● **Your instructions**
With the material below, print exactly the lines between the line holding "Kupplung Automatic Typ460-02" and the line holding "TOMOS (33, 1709)", inclusive. Add nothing else.

● **Study material**
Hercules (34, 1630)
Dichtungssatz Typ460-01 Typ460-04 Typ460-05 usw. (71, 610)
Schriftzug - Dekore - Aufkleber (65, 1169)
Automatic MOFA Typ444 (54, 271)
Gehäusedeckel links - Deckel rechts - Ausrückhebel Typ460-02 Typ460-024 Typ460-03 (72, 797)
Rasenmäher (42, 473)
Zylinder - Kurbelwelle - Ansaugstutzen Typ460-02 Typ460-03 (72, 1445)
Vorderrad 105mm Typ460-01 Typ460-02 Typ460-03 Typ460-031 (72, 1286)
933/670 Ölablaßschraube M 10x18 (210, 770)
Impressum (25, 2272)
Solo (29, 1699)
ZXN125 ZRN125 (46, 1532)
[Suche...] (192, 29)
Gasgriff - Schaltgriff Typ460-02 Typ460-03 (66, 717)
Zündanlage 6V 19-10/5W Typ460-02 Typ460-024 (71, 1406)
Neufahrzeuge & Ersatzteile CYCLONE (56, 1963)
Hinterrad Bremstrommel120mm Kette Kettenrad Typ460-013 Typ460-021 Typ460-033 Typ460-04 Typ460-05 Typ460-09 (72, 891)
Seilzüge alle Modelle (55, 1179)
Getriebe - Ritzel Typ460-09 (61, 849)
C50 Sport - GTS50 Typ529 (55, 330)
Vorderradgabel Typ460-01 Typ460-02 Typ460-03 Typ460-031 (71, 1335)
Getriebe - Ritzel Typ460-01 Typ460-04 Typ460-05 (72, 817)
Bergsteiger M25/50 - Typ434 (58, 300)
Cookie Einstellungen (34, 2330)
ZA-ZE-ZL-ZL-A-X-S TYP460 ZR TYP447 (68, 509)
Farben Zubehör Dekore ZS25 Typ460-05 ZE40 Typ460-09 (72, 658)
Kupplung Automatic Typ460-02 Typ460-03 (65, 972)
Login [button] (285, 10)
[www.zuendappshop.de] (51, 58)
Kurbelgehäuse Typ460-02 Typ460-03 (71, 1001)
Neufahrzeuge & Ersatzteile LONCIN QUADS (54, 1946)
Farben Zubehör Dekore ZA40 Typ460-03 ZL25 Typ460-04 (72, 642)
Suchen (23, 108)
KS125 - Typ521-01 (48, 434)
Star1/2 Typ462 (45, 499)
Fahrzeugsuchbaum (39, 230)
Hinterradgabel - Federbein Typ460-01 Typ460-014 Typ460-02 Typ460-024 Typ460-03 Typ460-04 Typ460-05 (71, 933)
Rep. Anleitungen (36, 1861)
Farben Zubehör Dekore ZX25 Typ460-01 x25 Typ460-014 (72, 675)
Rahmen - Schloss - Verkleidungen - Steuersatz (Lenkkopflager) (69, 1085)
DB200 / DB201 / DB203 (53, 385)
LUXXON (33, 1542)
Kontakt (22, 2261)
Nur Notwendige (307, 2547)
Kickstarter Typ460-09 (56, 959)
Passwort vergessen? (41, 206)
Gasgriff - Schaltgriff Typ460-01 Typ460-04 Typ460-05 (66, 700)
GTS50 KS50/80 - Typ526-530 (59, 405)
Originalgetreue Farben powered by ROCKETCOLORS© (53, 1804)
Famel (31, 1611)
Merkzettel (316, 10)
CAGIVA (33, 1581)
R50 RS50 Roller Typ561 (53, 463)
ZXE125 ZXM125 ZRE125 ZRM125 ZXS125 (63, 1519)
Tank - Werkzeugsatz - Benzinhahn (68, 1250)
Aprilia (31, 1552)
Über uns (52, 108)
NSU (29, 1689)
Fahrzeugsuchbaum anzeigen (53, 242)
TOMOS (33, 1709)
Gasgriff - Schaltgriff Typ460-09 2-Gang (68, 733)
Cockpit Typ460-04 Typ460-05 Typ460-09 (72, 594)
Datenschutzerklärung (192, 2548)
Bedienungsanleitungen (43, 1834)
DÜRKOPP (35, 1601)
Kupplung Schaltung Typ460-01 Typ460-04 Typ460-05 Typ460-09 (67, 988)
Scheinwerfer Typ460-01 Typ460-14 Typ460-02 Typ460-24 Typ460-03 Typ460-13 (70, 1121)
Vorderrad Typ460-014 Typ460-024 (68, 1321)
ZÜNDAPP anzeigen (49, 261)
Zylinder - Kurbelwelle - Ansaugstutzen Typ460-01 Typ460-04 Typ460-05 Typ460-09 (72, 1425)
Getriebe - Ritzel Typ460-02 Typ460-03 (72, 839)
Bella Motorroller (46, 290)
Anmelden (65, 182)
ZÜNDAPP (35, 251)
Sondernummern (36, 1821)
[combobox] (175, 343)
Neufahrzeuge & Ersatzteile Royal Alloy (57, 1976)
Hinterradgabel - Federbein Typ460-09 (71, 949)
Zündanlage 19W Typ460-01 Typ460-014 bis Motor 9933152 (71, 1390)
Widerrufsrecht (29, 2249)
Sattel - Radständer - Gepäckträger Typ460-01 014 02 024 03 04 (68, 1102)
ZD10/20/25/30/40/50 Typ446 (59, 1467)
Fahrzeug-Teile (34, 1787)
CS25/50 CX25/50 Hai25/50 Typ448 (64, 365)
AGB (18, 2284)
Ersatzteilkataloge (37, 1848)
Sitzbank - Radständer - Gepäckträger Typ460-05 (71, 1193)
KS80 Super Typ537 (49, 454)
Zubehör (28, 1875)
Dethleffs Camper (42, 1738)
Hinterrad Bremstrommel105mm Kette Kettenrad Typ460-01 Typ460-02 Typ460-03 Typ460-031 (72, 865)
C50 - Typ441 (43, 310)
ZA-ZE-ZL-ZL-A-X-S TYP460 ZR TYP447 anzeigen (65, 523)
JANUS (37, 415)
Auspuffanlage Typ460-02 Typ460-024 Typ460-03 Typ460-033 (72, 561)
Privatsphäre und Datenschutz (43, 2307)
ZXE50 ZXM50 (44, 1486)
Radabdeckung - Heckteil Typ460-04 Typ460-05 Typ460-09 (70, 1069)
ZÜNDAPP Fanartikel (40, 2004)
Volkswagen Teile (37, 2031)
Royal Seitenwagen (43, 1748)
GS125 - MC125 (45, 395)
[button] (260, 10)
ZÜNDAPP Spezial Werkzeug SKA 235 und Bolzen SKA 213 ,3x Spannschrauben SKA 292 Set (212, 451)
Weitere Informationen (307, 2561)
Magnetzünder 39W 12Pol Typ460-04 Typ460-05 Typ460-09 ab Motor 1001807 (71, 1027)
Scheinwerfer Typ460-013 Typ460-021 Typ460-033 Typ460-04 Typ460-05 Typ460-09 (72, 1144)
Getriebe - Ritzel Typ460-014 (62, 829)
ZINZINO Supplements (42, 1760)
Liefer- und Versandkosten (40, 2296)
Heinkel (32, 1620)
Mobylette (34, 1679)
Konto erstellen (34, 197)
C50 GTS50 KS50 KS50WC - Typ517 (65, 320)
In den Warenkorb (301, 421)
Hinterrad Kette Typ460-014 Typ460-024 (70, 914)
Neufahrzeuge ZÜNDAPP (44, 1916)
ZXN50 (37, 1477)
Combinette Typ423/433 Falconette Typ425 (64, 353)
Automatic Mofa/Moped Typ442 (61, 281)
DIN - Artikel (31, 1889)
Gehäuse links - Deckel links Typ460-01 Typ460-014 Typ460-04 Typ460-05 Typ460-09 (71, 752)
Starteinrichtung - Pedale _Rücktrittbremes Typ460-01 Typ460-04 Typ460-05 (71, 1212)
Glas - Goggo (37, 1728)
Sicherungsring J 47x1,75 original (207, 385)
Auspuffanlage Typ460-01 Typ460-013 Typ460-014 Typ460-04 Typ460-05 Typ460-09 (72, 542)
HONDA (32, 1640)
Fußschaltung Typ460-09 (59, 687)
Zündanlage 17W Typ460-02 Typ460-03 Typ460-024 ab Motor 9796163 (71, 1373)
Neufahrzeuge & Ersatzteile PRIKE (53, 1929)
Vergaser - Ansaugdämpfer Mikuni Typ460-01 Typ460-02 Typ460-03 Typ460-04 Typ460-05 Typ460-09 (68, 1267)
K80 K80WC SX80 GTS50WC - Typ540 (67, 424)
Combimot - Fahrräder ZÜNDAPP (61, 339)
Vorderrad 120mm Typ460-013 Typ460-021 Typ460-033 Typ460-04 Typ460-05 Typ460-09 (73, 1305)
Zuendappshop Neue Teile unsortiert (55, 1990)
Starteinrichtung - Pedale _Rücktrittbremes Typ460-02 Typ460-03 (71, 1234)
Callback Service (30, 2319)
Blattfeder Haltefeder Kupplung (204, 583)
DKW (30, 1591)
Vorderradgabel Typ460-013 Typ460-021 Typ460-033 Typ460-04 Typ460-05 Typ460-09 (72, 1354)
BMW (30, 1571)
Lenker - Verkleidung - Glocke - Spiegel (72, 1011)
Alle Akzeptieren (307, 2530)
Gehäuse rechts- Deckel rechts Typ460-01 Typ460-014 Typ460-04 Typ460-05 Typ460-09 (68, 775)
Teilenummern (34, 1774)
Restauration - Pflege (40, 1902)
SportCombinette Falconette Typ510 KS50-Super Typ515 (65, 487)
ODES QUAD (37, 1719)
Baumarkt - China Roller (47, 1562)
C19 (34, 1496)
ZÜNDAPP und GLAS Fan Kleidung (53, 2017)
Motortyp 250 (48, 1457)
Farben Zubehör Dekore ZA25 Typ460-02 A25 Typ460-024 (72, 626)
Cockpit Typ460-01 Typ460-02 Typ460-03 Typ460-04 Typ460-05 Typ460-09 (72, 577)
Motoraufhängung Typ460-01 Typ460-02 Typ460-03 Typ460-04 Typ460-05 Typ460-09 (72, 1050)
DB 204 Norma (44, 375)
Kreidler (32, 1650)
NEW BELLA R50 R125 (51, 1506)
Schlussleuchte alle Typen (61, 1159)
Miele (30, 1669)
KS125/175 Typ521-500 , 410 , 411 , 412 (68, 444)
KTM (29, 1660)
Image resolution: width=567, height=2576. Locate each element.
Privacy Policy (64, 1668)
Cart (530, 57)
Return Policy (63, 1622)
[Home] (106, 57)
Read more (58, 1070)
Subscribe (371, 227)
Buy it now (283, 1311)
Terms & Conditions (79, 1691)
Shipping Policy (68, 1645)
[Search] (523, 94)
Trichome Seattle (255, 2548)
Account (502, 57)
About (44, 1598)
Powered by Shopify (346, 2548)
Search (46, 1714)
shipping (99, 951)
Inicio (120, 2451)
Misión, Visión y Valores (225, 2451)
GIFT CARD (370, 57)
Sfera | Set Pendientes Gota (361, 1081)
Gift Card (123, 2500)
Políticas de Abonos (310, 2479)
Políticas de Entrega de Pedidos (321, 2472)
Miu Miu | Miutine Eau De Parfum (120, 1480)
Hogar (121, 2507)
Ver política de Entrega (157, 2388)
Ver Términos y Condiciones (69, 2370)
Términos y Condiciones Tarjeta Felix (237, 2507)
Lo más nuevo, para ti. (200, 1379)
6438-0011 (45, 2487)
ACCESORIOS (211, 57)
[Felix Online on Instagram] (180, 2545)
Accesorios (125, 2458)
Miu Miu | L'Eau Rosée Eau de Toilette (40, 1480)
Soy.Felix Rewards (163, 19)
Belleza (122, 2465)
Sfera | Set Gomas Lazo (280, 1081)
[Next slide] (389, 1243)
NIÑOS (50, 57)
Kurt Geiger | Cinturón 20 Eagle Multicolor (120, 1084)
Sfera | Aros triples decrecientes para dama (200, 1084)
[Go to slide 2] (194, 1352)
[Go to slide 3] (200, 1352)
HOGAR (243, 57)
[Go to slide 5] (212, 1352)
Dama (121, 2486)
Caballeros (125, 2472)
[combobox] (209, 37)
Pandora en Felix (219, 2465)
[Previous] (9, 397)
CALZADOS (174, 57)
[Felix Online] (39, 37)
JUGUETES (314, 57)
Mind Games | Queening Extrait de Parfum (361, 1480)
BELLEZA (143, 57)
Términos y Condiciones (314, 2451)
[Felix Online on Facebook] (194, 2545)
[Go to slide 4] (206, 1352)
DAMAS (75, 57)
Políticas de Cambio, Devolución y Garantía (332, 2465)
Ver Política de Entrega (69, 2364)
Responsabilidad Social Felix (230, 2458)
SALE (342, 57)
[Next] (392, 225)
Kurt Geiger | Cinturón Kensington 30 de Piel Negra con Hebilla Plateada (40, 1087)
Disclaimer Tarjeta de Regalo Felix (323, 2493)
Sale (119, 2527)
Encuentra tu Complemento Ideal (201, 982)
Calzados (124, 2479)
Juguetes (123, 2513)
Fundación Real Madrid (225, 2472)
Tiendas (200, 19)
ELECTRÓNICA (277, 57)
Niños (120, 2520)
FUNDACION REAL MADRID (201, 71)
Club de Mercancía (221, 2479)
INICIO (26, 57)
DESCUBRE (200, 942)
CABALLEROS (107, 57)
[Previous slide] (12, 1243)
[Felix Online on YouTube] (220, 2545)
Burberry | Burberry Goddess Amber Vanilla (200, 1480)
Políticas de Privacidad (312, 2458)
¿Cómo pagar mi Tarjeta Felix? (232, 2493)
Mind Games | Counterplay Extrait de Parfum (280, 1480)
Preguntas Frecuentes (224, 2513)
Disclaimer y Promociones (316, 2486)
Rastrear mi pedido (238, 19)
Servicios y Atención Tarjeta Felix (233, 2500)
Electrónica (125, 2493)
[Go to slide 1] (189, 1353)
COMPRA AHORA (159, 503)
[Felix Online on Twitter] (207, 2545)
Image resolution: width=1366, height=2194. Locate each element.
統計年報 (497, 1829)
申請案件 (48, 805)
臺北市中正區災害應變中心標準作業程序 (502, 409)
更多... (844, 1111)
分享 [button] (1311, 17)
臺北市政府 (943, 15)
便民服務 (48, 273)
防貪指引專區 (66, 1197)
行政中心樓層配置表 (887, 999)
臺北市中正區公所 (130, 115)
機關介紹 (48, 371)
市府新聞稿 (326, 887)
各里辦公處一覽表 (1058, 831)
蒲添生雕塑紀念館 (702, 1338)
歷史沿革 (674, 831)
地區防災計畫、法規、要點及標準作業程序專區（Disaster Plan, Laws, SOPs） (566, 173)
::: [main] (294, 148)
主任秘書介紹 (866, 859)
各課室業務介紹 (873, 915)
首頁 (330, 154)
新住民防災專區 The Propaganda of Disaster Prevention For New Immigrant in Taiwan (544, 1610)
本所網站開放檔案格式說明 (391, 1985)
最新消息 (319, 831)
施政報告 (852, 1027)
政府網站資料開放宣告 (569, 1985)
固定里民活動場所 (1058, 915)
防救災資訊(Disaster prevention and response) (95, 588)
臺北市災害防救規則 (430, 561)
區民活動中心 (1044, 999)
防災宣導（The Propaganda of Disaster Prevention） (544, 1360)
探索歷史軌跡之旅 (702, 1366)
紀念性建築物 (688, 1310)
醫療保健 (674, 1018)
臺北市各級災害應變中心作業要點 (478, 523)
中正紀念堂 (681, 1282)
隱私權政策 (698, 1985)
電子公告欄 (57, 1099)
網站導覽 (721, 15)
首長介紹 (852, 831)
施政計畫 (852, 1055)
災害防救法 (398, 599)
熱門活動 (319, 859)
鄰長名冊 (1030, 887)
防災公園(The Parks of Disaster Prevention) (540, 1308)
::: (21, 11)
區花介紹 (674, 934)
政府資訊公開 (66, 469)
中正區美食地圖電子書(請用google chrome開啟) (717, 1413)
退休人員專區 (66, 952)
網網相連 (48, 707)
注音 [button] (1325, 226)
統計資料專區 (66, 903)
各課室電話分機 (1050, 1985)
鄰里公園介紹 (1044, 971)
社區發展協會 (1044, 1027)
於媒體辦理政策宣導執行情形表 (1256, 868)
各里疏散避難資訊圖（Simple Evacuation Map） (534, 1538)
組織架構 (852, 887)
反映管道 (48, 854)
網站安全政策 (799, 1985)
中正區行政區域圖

● **Answer to this problem**
Kupplung Automatic Typ460-02 Typ460-03 (65, 972)
Login [button] (285, 10)
[www.zuendappshop.de] (51, 58)
Kurbelgehäuse Typ460-02 Typ460-03 (71, 1001)
Neufahrzeuge & Ersatzteile LONCIN QUADS (54, 1946)
Farben Zubehör Dekore ZA40 Typ460-03 ZL25 Typ460-04 (72, 642)
Suchen (23, 108)
KS125 - Typ521-01 (48, 434)
Star1/2 Typ462 (45, 499)
Fahrzeugsuchbaum (39, 230)
Hinterradgabel - Federbein Typ460-01 Typ460-014 Typ460-02 Typ460-024 Typ460-03 Typ460-04 Typ460-05 (71, 933)
Rep. Anleitungen (36, 1861)
Farben Zubehör Dekore ZX25 Typ460-01 x25 Typ460-014 (72, 675)
Rahmen - Schloss - Verkleidungen - Steuersatz (Lenkkopflager) (69, 1085)
DB200 / DB201 / DB203 (53, 385)
LUXXON (33, 1542)
Kontakt (22, 2261)
Nur Notwendige (307, 2547)
Kickstarter Typ460-09 (56, 959)
Passwort vergessen? (41, 206)
Gasgriff - Schaltgriff Typ460-01 Typ460-04 Typ460-05 (66, 700)
GTS50 KS50/80 - Typ526-530 (59, 405)
Originalgetreue Farben powered by ROCKETCOLORS© (53, 1804)
Famel (31, 1611)
Merkzettel (316, 10)
CAGIVA (33, 1581)
R50 RS50 Roller Typ561 (53, 463)
ZXE125 ZXM125 ZRE125 ZRM125 ZXS125 (63, 1519)
Tank - Werkzeugsatz - Benzinhahn (68, 1250)
Aprilia (31, 1552)
Über uns (52, 108)
NSU (29, 1689)
Fahrzeugsuchbaum anzeigen (53, 242)
TOMOS (33, 1709)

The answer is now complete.